Last weekend I attended ShmooCon 2009 in Washington, DC with my colleagues Brian and Mike. For my years in, around, and studying the computer underground, I’d rather embarrassingly never actually attended a hacker conference before. This, then, was an excellent opportunity to go to a local one with a reputation for openness and friendliness–and on someone else’s dime to boot. Some highlights:
- Matt Blaze’s keynote around arcitecture, secrecy, and telecommunications was excellent. Mr. Blaze didn’t provide deep technical analysis, but rather told a series of loosely-connected anecdotes under the theme “system design matters more than most people think”. To give an example: CALEA is a policy that layers a set of specific technical requirements on top of a system architecture that has grown organically and provided natural security controls. Prior to CALEA, law-enforcement had to request a phone tap, which was placed close to the subscriber’s line using a loop extender, and then that loop was manually recorded at the requesting police station. CALEA mandated a convenient, instant, standard interface for tapping telephones, which sounds lovely, but is expensive, and gives an easily exploitable view into phone switches. When that hole was exploited, hackers got to say “I told you so”.
- ShmooCon gives attendees the ability to dispense what it likes to term “instant feedback”. Sure, you can go to the conference website and fill out a feedback form, but that’s boring. If, during a talk, you feel that the speaker isn’t being entirely truthful, you can hurl a conference-sanctioned ShmooBall at the hapless presenter. The organizers do provide speakers with perspex shields, however. Some attendees build pneumatic, fully-automatic launchers to ShmooBall their friends into oblivion, which really takes heckling to a whole new level in my view.
- Meeting some heavy hitters in the InfoSec field. RenderMan even commented on my hat.

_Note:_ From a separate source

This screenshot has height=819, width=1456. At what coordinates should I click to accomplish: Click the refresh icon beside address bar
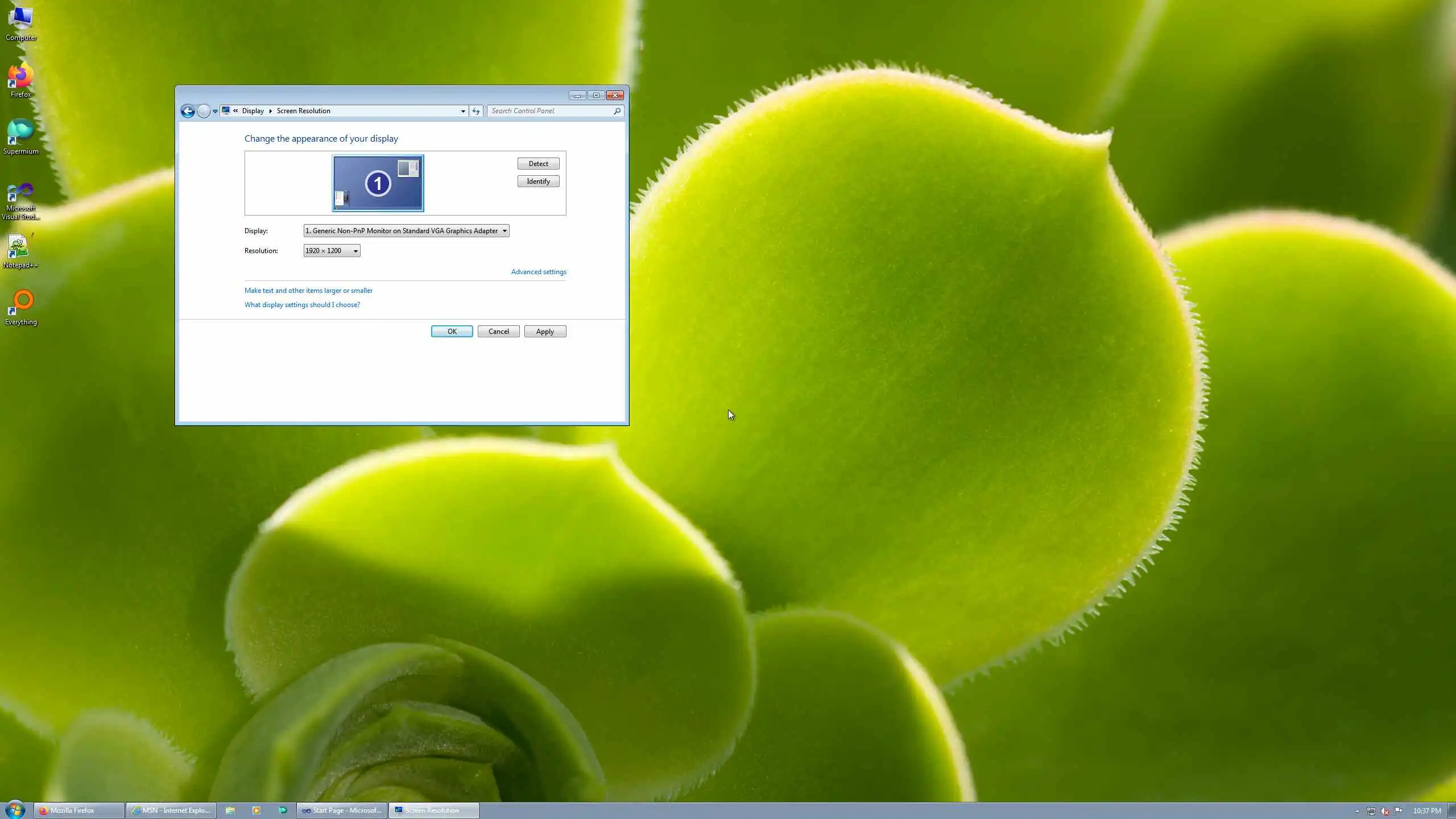click(x=476, y=111)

Getting the latest beta version of BackTrack 4, then using it to great effect to score second place in the “Hack or Halo” challenge on Saturday evening. Brian, Mike and I formed Team NYU and popped some boxes, somehow managing to score 14/17 points in under two hours. When Brian and I sat down, we decided that since we were unlikely to place very high in the contest, we should kick back, hang out, grab a beer, and see how many puzzles we could solve. Twenty minutes in, we glanced at the scoreboard, saw we were tied for second, and hit the afterburners. Mike joined us, scoring key points cracking a WEP key, and, most famously, calculating the Fibonacci sequence on his phone, and summing the sequence on his calculator for an epic win in the binary analysis category.
- Attending Jay “MF” Beale’s talk and witnessing the long-awaited release of Middler, then meeting Jay the following day.
Many thanks to the Shmoo Group for hosting a fantastic conference. All things being equal, I’ll be returning next year.
EDIT: Thanks also to foobar42 for graciously allowing me to use a couple of his photos; I was too busy hacking to take any.